Episode 77: Delphinus Venture Capital: Mathias Brink Lorenz on the Evergreen Advantage and the "Low Inclusion, High Margin" thesis
In this episode, I sit down with Mathias Brink Lorenz, CEO and Managing Partner of Delphinus Venture Capital, a newly formed €80M evergreen fund backed exclusively by four major Danish corporates and a university endowment. Mathias pulls back the curtain on the perverse incentives of the traditional "10+2" VC model, explaining how the pressure to generate management fees often forces GPs into bad deals and inflated valuations. He breaks down why Delphinus operates as an evergreen structure focused solely on long-term Net IRR and why they are hyper-focused on the Danish ecosystem. Finally, Mathias delivers a masterclass on FoodTech unit economics, explaining why commodity alternatives (like cocoa or bulk protein) struggle, and why the real venture returns lie in "low inclusion, high margin" ingredients like enzymes and complex savory flavors.
Key Facts Delphinus Venture Capital:
Goal: To deploy an €80M evergreen fund into Danish research-focused startups (Pre-Seed to Series B) across AgriFood, Bioeconomy, MedTech, and Dual-Use tech.
Milestone: Successfully launched the fund with an unusual and highly aligned LP base of three major Danish corporates (Norlys, Heartland, Salling Group) and Aarhus University Research Foundation (AUFF).
Alex’s Top Findings:
The Flaw in the Traditional VC Model. Mathias offers a candid critique of the standard 10-year venture capital structure. He argues that traditional VCs are incentivized to optimize for management fees and short-term paper markups to raise their next fund, rather than focusing on the long-term health of the startup. Delphinus uses an evergreen structure with a lower management fee, tying GP compensation almost entirely to carry, ensuring alignment with the founders' actual path to profitability rather than artificial valuation bumps. "A traditional VC is under pressure to invest at a certain pace no matter if the deal is good or not... What is it you are solving for at seed stage? A high evaluation... just to get to the next fund. So all of those behaviors inherent in the ecosystem of VCs, we're trying not to go to."
The "Picks and Shovels" Strategy for FoodTech. Startups building massive, capital-intensive indoor farms or attempting to replace bulk commodities often suffer from terrible gross margins.
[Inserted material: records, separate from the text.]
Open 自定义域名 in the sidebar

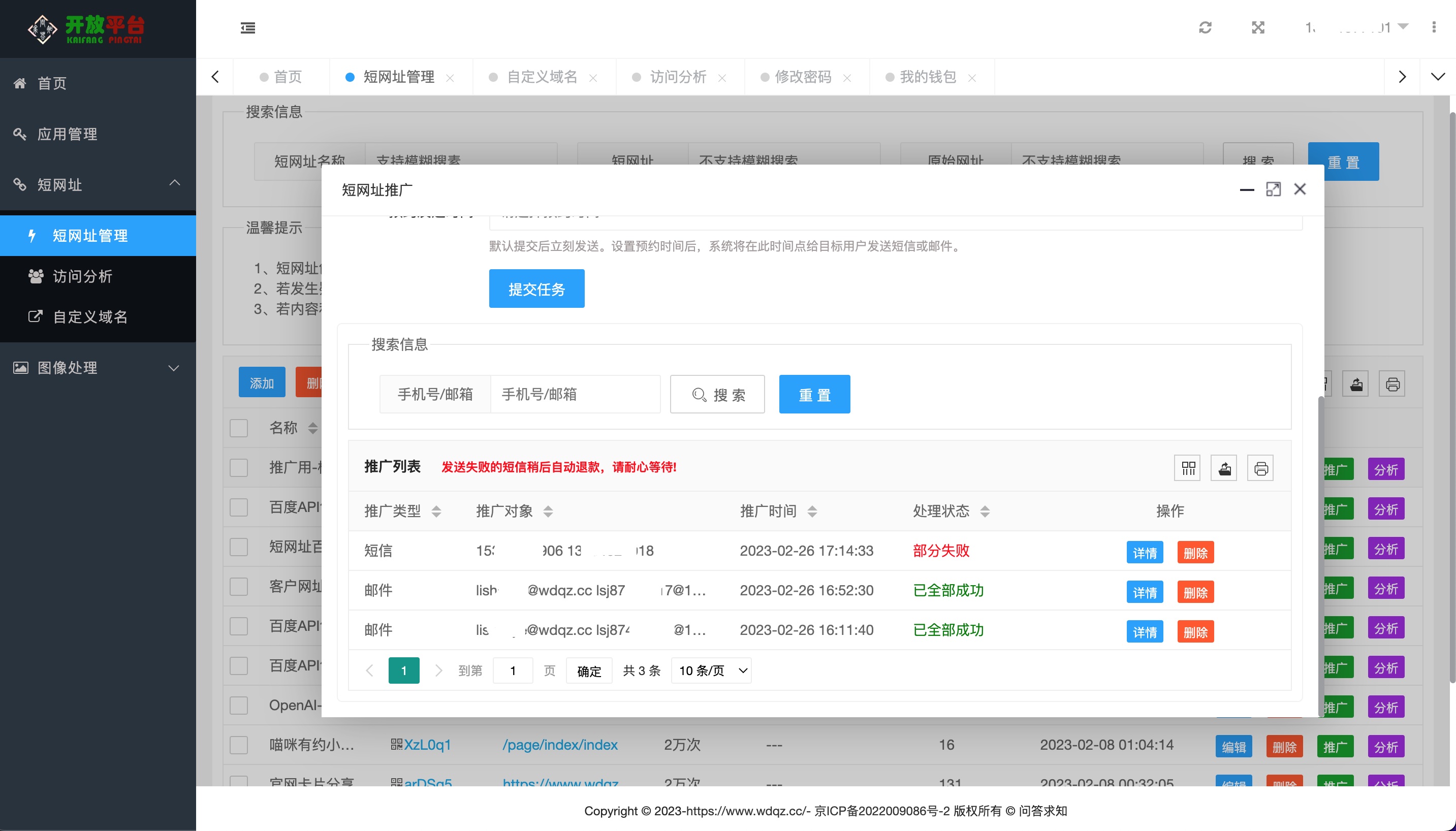pos(89,317)
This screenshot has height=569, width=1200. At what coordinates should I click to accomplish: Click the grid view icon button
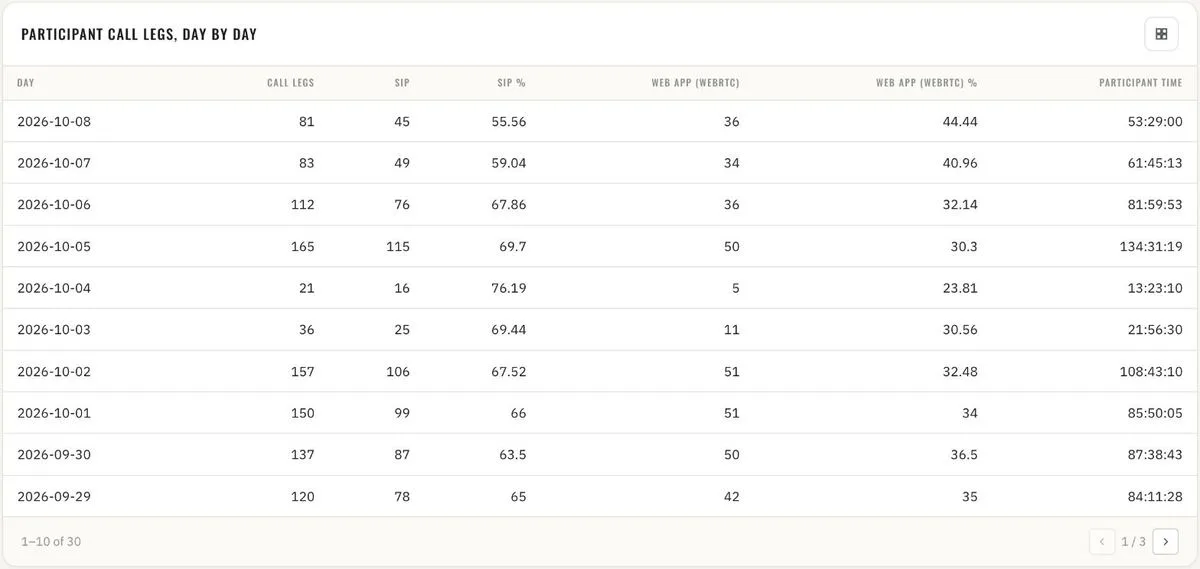point(1161,34)
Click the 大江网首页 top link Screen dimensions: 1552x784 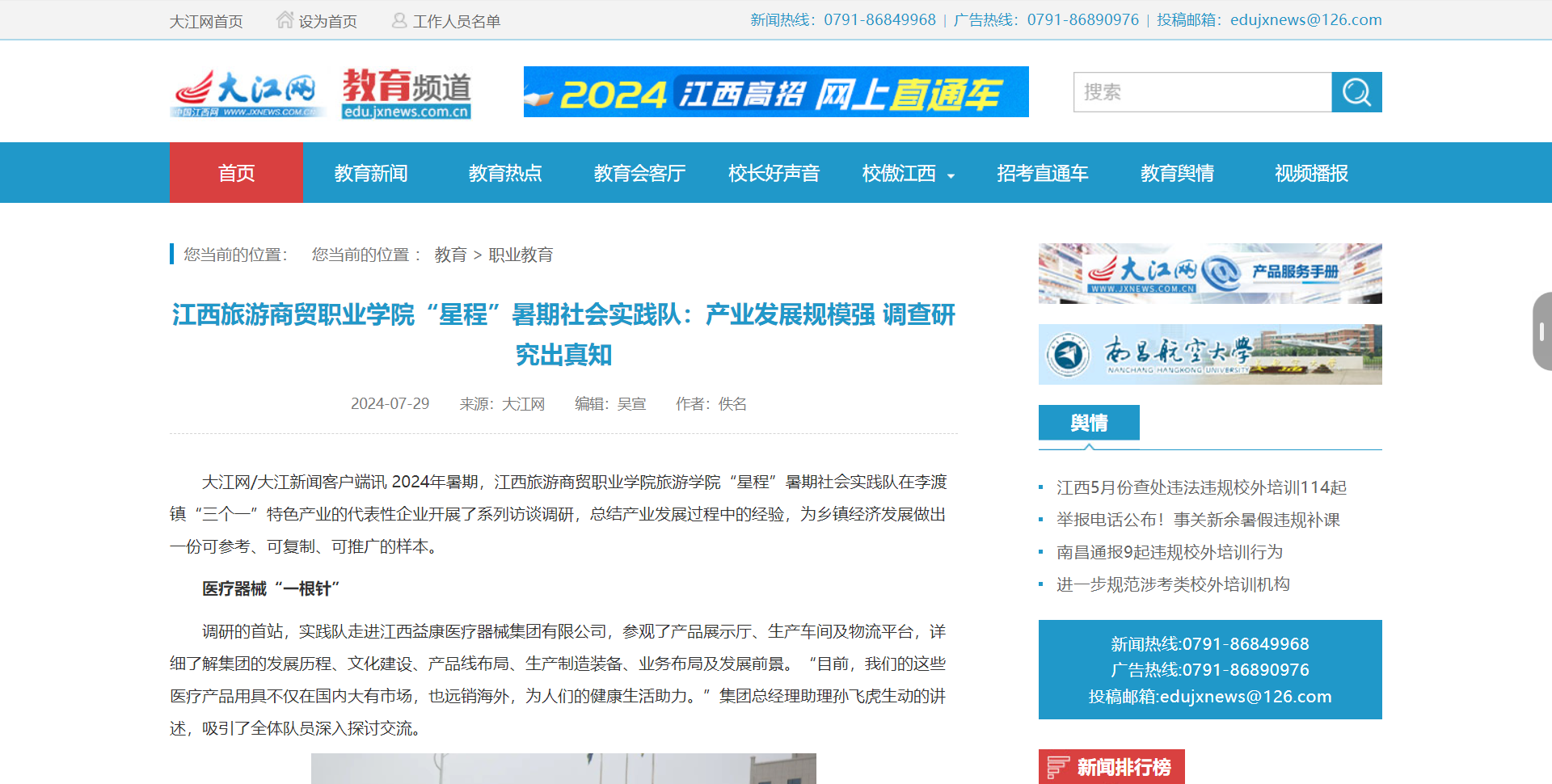click(206, 21)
Mathias advises focusing on the technology that enables the industry—the "picks and shovels." He looks for B2B solutions and enabling technologies that offer high-margin support to the broader AgriFood ecosystem. "Often it's better to put on the picks and shovels approach... those would be the great sort of VC bets rather than the individual miner going into the mountain and maybe striking silver or gold... And I think I see the same in agri-food tech... betting on the high-tech solutions, high-margin supporting technologies."
The "Low Inclusion, High Margin" Ingredient Thesis. Why did Delphinus invest in Reduced (savory flavors) and Orbiotics (prebiotics)? Because they follow the enzyme playbook. When your ingredient makes up only a tiny fraction of the end product's total volume (low inclusion rate) but is critical to the product's function, flavor, or label (high value), you can command massive gross margins without significantly impacting the FMCG's overall unit cost. "If you sell a loaf of bread, the actual cost assigned to the enzyme is minuscule. What really matters for your unit cost is the flour... So if the color [or flavor] makes all the difference for how the yogurt is perceived... you can charge a premium. It's really about how much of the total product cost do you constitute with your own ingredient."